* _Work request_: All of the records must be set down again word for word.

* _Records supplied_:
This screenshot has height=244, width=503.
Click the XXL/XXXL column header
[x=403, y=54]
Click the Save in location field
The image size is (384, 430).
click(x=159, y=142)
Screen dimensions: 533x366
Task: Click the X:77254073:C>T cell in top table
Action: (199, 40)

* _Solution for this task_:
This screenshot has height=244, width=503.
Click the XXL/XXXL column header
[x=403, y=54]
Click the Save in location field
The image size is (384, 430).
click(x=159, y=142)
Screen dimensions: 533x366
Task: Click the X:77254073:C>T cell in top table
Action: (199, 40)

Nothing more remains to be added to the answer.